Ce sont ces «stratégies» que, sous couvert de théorie littéraire, examine A Piatigorsk. Pinson est tout sauf un polémiste. C’est affaire de tempérament ou bien d’expérience – après tout, il est heureux que l’excès de dogmatisme conduise à la tolérance et à la tempérance qui sont deux vertus. D’où l’éclectisme de ses goûts et la modération de ses propos qui font également de Pinson le meilleur – le plus équitable – des analystes de la création poétique française d’aujourd’hui. Il n’empêche qu’une vraie conviction informe le propos de l’essayiste. Elle tient tout entière dans ce terme de «poéthique» dont le manifeste, paru aujourd’hui aux éditions Cécile Défaut, permet d’appréhender davantage la signification. Contre une poésie qui ne se survit à elle-même que sur le mode de l’élégie (la déploration «moderne» assignant au texte la tache exclusive de chanter la «trace des dieux enfuis») ou en décrétant non pertinente toute référence à l’expérience (I’illusionisme «postmoderne» déclarant que le texte doit faire sa seule matière de la fiction, du simulacre puisque ceux‑ci seraient devenus notre unique horizon), contre une telle doxa qui arbitrairement considère deux fois révolue la question du réel, le «poéthique» tel que le conçoit Pinson cherche d’autres possibles. Il repose sur le pari très simple – et cependant assez peu souvent relevé – qu’un lien n’est pas tout à fait inconcevable entre l’écriture et la vie puisque «la poésie n’est pas que la poésie qui s’écrit (ou se «performe»), mais aussi ce qui d’elle existe et vaut hors d’elle‑même.» Le dilemme n’est certes pas nouveau, mais la proposition «poéthique» consiste à se refuser à en sortir de façon radicale soit en renonçant à l’écriture pour la vie, soit en renonçant à la vie pour l’écriture – selon les postulations contraires du «rimbaldisme» et du «mallarméisme» tels que la poésie moderne les a constitués en véritables mythologies jumelles. L’enjeu est indissociablement poétique et politique car «multiplier les points de tangence entre formes verbales et formes de vie» relève d’une «éthique de soi» dont, se fondant notamment sur le dernier Foucault, Pinson montre comment elle peut constituer une réplique à l’hégémonie aliénante du «biopouvoir» d’aujourd’hui.
Il faudrait être plus long (je l’ai été assez) pour rendre compte de la façon dont une telle conception – qui envisage les textes «non comme des monuments mais comme réservoirs de possibles modèles d’existence» rend pensable un exercice de l’écriture qui rompe avec l’aristocratisme fatigant du dix-neuviémisme poétique et se trouve enfin compatible avec une vision vraiment démocratique de la littérature. Cela n’est pas rien, pourtant. Mais cela passera sans doute pour peu aux yeux de ceux qui considèrent de telles préoccupations comme trop prosaïques pour concerner le sacerdoce sublime de la pure parole poétique.
****************************************
- _SÉRIE D'EXERCICES_
A: Selon l'extrait, pourquoi l'enjeu de la proposition « poéthique » est-il à la fois poétique et politique ? Répondez en une à trois phrases.
B: Répondez brièvement aux questions suivantes sur l'extrait.
(i) Chez quel éditeur le manifeste de la « poéthique » paraît-il ?
(ii) Quelles postulations contraires la poésie moderne a-t-elle constituées en mythologies jumelles ?
(iii) Comment la conception de Pinson envisage-t-elle les textes ?
C: Recopiez tout le passage de l'extrait, depuis « Il faudrait être » jusqu'à « pure parole poétique. », en remplaçant « fatigant » par « lassant ».
Les entrées n'ont aucun lien avec l'extrait.

[Données sources]
****************************************
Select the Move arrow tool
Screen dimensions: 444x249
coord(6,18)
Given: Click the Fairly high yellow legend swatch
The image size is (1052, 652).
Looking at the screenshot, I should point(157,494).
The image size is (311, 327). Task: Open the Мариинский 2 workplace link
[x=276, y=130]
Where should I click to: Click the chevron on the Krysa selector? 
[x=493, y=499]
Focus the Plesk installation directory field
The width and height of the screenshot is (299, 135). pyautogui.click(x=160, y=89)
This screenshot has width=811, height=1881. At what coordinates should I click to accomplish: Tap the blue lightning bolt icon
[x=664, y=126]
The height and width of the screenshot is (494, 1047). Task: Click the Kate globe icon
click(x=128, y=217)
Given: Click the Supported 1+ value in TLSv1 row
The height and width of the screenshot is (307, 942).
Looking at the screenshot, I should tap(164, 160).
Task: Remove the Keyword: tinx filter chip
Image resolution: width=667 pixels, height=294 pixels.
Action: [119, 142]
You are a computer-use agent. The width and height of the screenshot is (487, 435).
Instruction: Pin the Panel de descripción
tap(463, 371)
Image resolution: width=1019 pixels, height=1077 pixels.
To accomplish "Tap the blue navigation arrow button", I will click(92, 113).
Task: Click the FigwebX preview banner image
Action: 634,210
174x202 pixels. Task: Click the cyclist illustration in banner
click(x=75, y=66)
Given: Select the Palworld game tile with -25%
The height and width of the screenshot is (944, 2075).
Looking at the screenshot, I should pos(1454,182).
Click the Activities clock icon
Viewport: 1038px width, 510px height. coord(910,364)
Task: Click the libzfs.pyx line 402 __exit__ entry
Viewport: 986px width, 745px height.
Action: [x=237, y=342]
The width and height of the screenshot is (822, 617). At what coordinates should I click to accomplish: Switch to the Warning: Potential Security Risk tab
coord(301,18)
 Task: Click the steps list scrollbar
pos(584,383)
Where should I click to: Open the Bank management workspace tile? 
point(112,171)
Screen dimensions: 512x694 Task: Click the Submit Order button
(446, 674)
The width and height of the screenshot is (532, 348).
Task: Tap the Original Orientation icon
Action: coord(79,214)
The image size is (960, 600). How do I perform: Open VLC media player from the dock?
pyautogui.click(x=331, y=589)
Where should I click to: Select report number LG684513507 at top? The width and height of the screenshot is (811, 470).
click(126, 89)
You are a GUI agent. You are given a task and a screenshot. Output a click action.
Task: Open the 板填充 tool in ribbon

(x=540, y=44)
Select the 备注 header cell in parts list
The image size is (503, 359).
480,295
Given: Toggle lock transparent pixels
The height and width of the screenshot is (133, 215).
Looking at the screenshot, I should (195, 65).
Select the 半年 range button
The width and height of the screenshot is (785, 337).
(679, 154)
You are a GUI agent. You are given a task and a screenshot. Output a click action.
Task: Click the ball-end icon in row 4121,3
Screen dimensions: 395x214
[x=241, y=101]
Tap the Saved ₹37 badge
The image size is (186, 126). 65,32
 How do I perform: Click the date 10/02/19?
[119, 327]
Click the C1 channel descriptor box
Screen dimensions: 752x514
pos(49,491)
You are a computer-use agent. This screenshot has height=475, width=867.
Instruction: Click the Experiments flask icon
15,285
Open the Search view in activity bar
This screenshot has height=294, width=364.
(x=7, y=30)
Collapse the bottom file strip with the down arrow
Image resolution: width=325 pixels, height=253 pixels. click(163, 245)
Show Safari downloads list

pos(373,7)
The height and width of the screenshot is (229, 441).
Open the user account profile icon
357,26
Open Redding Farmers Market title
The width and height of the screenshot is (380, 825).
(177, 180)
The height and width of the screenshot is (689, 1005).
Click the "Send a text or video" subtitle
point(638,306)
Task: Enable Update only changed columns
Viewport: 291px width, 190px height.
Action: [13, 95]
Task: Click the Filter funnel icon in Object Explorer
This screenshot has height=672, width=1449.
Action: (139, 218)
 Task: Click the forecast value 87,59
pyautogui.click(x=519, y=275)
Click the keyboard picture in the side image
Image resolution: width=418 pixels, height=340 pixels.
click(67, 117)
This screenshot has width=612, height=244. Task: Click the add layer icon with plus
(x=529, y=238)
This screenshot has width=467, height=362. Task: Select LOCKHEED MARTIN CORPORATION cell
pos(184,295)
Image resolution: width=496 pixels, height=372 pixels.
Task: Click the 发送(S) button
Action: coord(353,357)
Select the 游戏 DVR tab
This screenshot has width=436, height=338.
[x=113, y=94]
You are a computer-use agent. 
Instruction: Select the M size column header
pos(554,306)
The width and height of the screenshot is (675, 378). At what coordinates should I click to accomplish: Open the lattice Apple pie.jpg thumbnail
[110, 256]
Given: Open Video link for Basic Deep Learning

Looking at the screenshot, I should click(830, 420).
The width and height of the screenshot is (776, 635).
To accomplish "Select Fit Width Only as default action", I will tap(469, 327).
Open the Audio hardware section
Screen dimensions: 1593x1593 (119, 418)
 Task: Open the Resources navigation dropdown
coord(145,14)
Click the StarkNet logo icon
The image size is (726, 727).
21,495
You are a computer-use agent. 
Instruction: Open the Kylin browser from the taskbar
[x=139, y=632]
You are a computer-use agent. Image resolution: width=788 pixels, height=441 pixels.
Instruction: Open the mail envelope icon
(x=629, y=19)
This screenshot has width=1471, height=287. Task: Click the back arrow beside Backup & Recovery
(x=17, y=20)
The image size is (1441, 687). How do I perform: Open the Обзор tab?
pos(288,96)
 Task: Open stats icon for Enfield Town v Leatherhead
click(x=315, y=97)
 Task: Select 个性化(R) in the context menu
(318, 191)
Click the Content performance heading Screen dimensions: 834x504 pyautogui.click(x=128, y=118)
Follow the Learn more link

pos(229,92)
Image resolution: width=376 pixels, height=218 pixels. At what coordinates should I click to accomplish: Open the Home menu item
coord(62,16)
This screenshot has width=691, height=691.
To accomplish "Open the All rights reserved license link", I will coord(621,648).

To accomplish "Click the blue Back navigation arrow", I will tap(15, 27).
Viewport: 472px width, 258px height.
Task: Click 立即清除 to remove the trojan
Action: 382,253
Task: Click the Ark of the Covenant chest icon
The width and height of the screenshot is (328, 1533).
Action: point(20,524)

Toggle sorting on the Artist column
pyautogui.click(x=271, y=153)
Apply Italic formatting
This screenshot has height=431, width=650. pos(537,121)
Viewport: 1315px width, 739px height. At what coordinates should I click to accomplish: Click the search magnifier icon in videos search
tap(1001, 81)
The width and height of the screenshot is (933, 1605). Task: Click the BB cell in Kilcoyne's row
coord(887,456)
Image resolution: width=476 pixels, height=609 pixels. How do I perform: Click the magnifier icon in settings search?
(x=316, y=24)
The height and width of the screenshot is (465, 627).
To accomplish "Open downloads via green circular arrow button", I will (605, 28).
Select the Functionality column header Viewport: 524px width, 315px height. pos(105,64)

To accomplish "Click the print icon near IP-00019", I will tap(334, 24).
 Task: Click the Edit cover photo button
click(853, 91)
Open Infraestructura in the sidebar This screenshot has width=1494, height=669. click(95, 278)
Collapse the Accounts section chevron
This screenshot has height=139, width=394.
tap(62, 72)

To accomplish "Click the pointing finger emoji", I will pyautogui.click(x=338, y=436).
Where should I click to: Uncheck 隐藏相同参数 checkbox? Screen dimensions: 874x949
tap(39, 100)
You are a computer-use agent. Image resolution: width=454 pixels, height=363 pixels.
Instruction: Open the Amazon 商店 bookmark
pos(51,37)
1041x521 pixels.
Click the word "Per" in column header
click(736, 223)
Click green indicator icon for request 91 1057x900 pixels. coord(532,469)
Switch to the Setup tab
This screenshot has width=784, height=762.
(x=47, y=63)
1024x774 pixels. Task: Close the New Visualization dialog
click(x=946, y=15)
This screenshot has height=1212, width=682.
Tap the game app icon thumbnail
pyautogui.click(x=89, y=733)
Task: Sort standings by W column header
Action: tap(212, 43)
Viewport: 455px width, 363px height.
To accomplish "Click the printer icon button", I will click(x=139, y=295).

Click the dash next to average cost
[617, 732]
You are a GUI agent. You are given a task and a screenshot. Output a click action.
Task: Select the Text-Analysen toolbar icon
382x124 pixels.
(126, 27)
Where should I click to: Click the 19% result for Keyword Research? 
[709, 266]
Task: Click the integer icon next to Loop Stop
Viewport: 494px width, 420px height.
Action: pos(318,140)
****************************************
- _EXERCICE CORRIGÉ_
A: L'enjeu est à la fois poétique et politique parce que multiplier les points de tangence entre formes verbales et formes de vie relève d'une « éthique de soi ». En s'appuyant notamment sur le dernier Foucault, Pinson montre que cette éthique peut constituer une réplique à l'hégémonie aliénante du « biopouvoir » d'aujourd'hui.

B:
(i) Il paraît aux éditions Cécile Défaut.
(ii) Ce sont le « rimbaldisme » et le « mallarméisme ».
(iii) Elle les envisage non comme des monuments, mais comme des réservoirs de possibles modèles d'existence.

C:
Il faudrait être plus long (je l’ai été assez) pour rendre compte de la façon dont une telle conception – qui envisage les textes «non comme des monuments mais comme réservoirs de possibles modèles d’existence» rend pensable un exercice de l’écriture qui rompe avec l’aristocratisme lassant du dix-neuviémisme poétique et se trouve enfin compatible avec une vision vraiment démocratique de la littérature. Cela n’est pas rien, pourtant. Mais cela passera sans doute pour peu aux yeux de ceux qui considèrent de telles préoccupations comme trop prosaïques pour concerner le sacerdoce sublime de la pure parole poétique.